Assignment: Look through the records below for the line with "[combobox] (201, 18)". Return that line and each one after it up to and including the line with "[Alexandr Gordon •", exactly.

Records provided:

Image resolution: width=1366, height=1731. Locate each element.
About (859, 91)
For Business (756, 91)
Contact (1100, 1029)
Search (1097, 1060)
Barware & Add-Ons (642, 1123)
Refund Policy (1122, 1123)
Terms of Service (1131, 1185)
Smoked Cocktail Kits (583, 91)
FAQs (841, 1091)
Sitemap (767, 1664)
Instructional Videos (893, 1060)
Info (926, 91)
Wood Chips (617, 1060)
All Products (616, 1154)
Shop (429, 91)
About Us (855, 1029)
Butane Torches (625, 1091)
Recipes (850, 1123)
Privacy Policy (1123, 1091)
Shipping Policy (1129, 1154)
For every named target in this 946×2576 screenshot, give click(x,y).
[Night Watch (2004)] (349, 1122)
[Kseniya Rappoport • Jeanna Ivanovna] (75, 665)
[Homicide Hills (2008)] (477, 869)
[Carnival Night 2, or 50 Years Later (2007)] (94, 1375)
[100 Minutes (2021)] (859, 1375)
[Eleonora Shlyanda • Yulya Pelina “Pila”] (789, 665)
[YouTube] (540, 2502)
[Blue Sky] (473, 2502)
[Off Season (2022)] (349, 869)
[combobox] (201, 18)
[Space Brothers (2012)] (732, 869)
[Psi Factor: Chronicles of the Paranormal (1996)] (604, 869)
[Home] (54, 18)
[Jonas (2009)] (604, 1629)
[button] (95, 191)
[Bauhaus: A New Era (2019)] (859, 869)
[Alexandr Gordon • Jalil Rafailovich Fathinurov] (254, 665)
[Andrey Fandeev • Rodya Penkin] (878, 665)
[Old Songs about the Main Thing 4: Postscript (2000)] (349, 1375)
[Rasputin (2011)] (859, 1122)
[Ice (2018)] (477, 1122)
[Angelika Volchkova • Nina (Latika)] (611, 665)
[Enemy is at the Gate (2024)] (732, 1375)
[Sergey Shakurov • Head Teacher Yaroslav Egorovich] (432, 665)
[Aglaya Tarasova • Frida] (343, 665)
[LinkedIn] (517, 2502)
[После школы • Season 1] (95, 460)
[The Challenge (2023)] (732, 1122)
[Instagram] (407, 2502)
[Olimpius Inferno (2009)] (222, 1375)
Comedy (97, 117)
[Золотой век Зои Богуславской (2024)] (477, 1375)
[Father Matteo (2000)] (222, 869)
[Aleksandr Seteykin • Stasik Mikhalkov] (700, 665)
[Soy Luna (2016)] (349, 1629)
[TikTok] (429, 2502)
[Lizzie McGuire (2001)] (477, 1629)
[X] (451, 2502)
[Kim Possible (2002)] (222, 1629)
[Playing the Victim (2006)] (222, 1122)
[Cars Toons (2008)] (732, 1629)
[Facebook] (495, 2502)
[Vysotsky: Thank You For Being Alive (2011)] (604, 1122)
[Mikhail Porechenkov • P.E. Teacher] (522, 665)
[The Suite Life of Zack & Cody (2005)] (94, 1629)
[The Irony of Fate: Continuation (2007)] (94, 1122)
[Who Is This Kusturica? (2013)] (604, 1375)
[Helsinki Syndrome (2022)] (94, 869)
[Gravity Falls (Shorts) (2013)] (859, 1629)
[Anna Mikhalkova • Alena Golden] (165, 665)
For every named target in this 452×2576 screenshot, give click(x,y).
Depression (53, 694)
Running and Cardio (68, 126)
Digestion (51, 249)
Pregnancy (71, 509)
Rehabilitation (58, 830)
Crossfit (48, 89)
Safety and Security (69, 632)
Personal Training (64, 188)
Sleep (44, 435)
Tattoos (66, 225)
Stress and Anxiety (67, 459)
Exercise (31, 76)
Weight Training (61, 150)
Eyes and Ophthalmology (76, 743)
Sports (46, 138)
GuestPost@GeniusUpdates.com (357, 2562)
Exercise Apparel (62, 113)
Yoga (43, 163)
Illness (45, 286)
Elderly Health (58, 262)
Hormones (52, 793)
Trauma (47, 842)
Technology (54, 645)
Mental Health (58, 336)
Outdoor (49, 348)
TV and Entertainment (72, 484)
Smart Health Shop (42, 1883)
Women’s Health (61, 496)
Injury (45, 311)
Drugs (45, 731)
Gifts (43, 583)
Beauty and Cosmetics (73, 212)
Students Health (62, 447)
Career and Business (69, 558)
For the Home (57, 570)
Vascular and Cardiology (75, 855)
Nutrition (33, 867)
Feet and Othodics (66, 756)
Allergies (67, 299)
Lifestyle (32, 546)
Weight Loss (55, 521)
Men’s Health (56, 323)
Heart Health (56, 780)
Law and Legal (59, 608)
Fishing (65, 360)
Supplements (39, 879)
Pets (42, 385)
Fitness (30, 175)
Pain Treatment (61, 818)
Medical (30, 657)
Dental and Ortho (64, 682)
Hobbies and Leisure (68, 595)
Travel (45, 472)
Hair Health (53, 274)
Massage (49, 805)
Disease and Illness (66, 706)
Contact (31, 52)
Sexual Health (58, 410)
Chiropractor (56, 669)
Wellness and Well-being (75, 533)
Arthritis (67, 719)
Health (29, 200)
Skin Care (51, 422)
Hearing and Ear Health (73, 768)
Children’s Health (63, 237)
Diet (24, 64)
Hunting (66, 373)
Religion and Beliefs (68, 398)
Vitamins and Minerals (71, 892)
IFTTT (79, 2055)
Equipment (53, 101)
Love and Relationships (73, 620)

Written answer:
[combobox] (201, 18)
[Space Brothers (2012)] (732, 869)
[Psi Factor: Chronicles of the Paranormal (1996)] (604, 869)
[Home] (54, 18)
[Jonas (2009)] (604, 1629)
[button] (95, 191)
[Bauhaus: A New Era (2019)] (859, 869)
[Alexandr Gordon • Jalil Rafailovich Fathinurov] (254, 665)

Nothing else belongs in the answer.